China and Iran have signed a 25-year agreement to boost ties

Iran and China have signed a 25-year agreement as the Islamic Republic continues to fight for decades to prove the resilience of its economy against US sanctions.

On Saturday, Iranian Foreign Minister Mohammad Javad Zarif and his visiting Chinese counterpart Wang Yi signed the agreement.

Details of the deal were not released and it was not clear how much it changed from the 18-page draft – as seen by last year’s Financial Times – which did not indicate any strategic change in Iran’s foreign policy.

The draft includes co-operation in promoting Iran’s role in China’s Belt and Road Initiative, from energy, petrochemicals and nuclear power to high-tech and military projects, as well as maritime projects. There is no information about Iran’s investment in China.

“This agreement is bound to enhance relations with China and change the nature of the business because Chinese companies will now invest with more confidence than in Iran,” said a business executive close to Iran’s hardline forces.

“A lot of light in different sectors, especially the energy sector, will become green for Chinese companies. It also shows in the United States that Iran is no longer tied to sanctions. ”

China enjoyed growing trade with Iran in the early 1990s, and partly because of US sanctions, it has become Iran’s most important trading partner, helping to end Germany’s 30-year dominance.

China has become a lifeline for Iran’s economy despite cuts in oil imports after Donald Trump pulled the United States out of a 2015 nuclear deal signed by Tehran with major powers, including China.

During the meeting with Zarif Wang, he called China a “friend in difficult times” and thanked Beijing for “taking steps in the face of unjust sanctions.”
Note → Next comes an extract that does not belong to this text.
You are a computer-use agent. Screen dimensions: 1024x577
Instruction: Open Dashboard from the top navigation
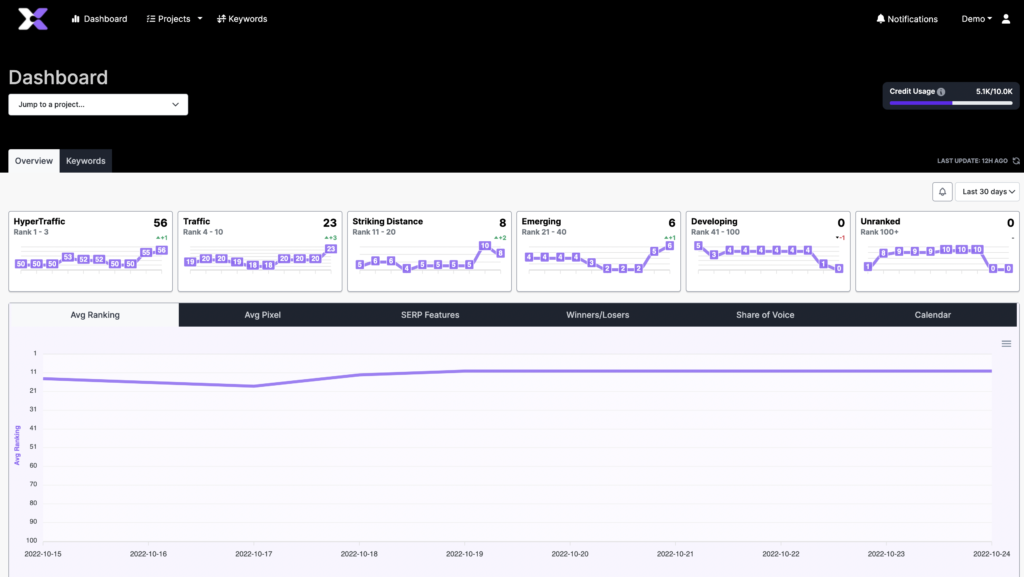[x=99, y=19]
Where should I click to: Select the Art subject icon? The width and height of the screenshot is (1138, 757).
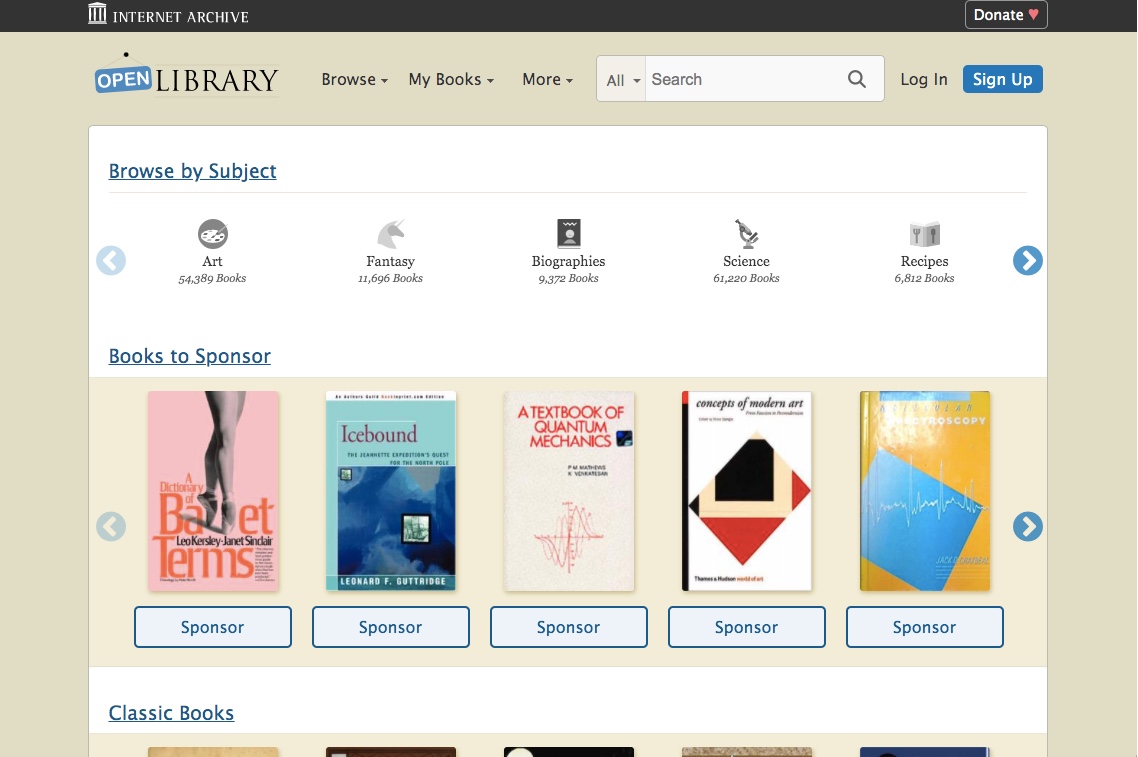point(212,233)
Chinese products were supplied to Iranian markets, from machinery and spare parts to clothing, toys and stationery stores, despite strict restrictions under the Beadon administration.

A senior official told the Financial Times earlier this month that Iran’s oil exports to China had been rising “for some time” and that Washington had told Beijing it would enforce Trump-era sanctions.

During the Iranian year ending March 20, the country’s total trade volume was $ 73 billion, with China being the top partner, according to the customs administration.

Iran’s exports from China reached ৯ 8.9 billion and imports from China stood at $ 9.6 billion.

These figures do not include a substantial number of Chinese products exported from other destinations.

However, increasing the volume of trade in the multimillion-dollar project and the full implementation of any future agreement with China will depend on negotiations with the new administration in the United States and the lifting of sanctions, according to trade statistics.

Meanwhile, Iran’s business statistics say that China has not proved reliable in the big deal and they fear that history may repeat itself despite the new deal.

China National Petroleum Corporation signed an agreement in 2009 to develop the South Azadegan oil field after Japan withdrew its Inpex. Iran canceled the deal due to alleged poor performance and delays.

CNPCO signed a multibillion-dollar deal at South Pars Gasfield after a total of France threatened a total U.S. embargo, but later abandoned the project. For the same reason.

Saturday’s agreement marks the end of President Xi Jinping’s visit to Iran in 2010, following the implementation of the nuclear deal. He met with Supreme Leader Ayatollah Ali Khamenei, who praised the 25-year partnership as “more cooperation between independent states.”

The Iranian people, however, were shaken by the prospect of an agreement last year and took to social media to urge Hassan Rouhani’s government not to sign it, which was like selling the country to many. Analysts say signing documents on the Persian New Year’s holiday and refusing to divulge details could avoid public criticism.

The Chinese foreign minister has been on a week-long regional tour since Wednesday. He has toured Saudi Arabia, Turkey and Iran, from where he will continue to the United Arab Emirates, Oman and Bahrain.